Seriously Pathetic

From a letter to the editor in today’s WSJ:

A few years after retirement I had a chat with an eager young fellow a month away from his MBA in finance at the Wharton School. I asked what appealed to him about finance. “It is so scientific,” he replied. I then asked him what he thought about Long-Term Capital Management. “Never heard of it,” was his answer.

6 thoughts on “Seriously Pathetic”

  1. When I was young, Yield was all.

    The idea of growth, buying for growth was considered gambling.

    I think this young man will find life much different from what he prepared.
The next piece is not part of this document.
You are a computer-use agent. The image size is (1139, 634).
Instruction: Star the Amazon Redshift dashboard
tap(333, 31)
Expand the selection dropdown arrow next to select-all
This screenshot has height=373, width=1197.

  2. My post the dictatorship of theory is relevant here. In it, I cited a passage from C S Lewis’ novel That Hideous Strength. Describing his protagonist, a sociologist, Lewis says:

    “..his education had had the curious effect of making things that he read and wrote more real to him than the things he saw. Statistics about agricultural laboureres were the substance: any real ditcher, ploughman, or farmer’s boy, was the shadow…he had a great reluctance, in his work, to ever use such words as “man” or “woman.” He preferred to write about “vocational groups,” “elements,” “classes,” and “populations”: for, in his own way, he believed as firmly as any mystic in the superior reality of the things that are not seen.”
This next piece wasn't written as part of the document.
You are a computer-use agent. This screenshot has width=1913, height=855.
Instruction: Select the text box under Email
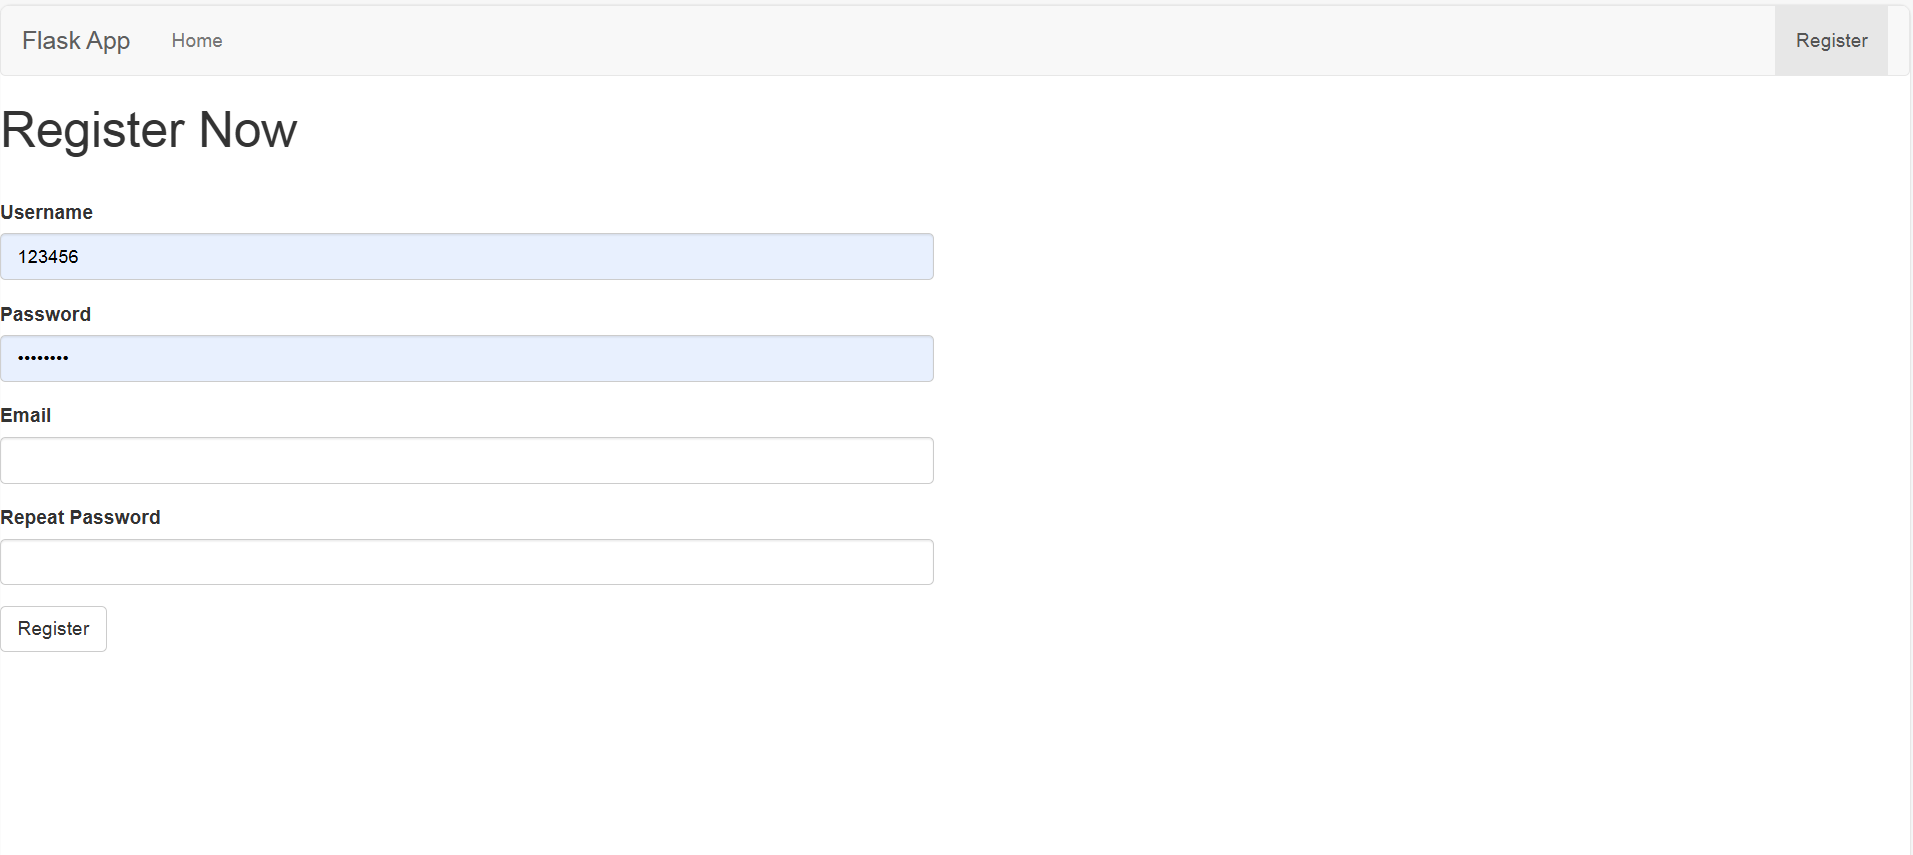coord(466,461)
    This is not just a hazard for sociologists, but for people in any career field where excessive emphasis is placed on academic credential, especially as if (apparently in the case of this guy’s Wharton education) the education does not seriously discuss the issues that arise when applying the elegant conceptual frameworks to the confusing and sometimes ugly realities.

  3. Numbers don’t make a field scientific. Repeatable measurement and predictive power make a field scientific.

    To many people believe that because they have numbers they have facts without considering where those numbers came from. Numbers are just ways of recording and manipulating information gathered from measurements. If the measurements are gibberish then the numbers are gibberish. If you take highly precise measurements with a mismarked ruler then it doesn’t matter how many numbers you end up with, they have no predictive power.

    Most of our political and economic decisions are made on the basis of nonsense numbers produced from measurements that can’t even in theory be precise or accurate.

  4. Charles Murray was interviewed on C-SPAN 2 about his new book on education.He thought that the biggest failure was not educating the brightest students.What the top five percent needed above all was to be humiliated-to have their ignorance pointed out. He used the term humiliated for a good reason.
    False humility won’t cut it either.Anyone,genuinely capable,appreciates his own knowledge and also knows its limitations.
    A friend of mine, a fellow former Value Line analyst, audited some Columbia MBA courses and was unimpressed by the students.Ignorant and incurious, he thought.

    As for our chief executive, I would be surprised if reality doesn’t humiliate him and his minions.Too bad we will have to share it.